■ What you have to do
Copy the listing below word for word, starting at its first line and ending with the line that contains "click(x=1188, y=89)".

Listing of text and element pointing
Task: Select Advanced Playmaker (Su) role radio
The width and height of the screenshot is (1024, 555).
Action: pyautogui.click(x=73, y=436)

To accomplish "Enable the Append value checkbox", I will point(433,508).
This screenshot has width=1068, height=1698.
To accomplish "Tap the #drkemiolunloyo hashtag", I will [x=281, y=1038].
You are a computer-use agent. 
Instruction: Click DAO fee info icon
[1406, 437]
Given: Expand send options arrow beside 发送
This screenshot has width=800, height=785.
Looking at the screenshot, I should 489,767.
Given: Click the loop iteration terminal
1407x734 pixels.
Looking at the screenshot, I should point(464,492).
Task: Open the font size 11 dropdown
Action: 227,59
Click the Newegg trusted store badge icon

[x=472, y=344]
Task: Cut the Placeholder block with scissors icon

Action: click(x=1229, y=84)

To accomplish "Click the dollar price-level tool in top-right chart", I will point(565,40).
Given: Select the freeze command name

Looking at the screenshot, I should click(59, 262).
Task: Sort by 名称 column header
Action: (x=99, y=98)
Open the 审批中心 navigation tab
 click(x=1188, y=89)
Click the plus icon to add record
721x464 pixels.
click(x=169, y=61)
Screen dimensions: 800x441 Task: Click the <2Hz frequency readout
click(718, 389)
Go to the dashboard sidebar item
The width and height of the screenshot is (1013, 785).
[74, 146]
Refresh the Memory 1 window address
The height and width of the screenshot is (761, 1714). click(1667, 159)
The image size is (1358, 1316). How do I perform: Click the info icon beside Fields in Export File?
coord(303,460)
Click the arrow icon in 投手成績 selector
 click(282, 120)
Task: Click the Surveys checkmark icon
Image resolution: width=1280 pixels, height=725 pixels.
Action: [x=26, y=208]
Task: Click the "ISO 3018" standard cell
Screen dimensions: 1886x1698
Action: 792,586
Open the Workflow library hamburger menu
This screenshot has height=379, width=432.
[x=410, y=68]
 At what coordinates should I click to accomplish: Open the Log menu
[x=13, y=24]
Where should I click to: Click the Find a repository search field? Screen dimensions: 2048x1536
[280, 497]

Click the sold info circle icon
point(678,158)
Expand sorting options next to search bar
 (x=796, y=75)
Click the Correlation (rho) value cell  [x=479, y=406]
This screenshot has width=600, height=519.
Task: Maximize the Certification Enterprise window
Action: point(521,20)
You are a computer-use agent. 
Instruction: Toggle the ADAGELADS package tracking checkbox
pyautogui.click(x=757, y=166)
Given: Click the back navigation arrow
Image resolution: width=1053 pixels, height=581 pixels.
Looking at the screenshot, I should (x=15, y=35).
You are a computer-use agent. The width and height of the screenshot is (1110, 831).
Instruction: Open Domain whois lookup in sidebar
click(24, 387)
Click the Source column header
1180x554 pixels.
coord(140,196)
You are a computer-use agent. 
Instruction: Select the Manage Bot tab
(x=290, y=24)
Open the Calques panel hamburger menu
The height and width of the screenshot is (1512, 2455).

■ Output for this exercise
Task: Select Advanced Playmaker (Su) role radio
The width and height of the screenshot is (1024, 555).
Action: pyautogui.click(x=73, y=436)

To accomplish "Enable the Append value checkbox", I will point(433,508).
This screenshot has width=1068, height=1698.
To accomplish "Tap the #drkemiolunloyo hashtag", I will [x=281, y=1038].
You are a computer-use agent. 
Instruction: Click DAO fee info icon
[1406, 437]
Given: Expand send options arrow beside 发送
This screenshot has width=800, height=785.
Looking at the screenshot, I should 489,767.
Given: Click the loop iteration terminal
1407x734 pixels.
Looking at the screenshot, I should point(464,492).
Task: Open the font size 11 dropdown
Action: 227,59
Click the Newegg trusted store badge icon

[x=472, y=344]
Task: Cut the Placeholder block with scissors icon

Action: click(x=1229, y=84)

To accomplish "Click the dollar price-level tool in top-right chart", I will point(565,40).
Given: Select the freeze command name

Looking at the screenshot, I should click(59, 262).
Task: Sort by 名称 column header
Action: (x=99, y=98)
Open the 审批中心 navigation tab
 click(x=1188, y=89)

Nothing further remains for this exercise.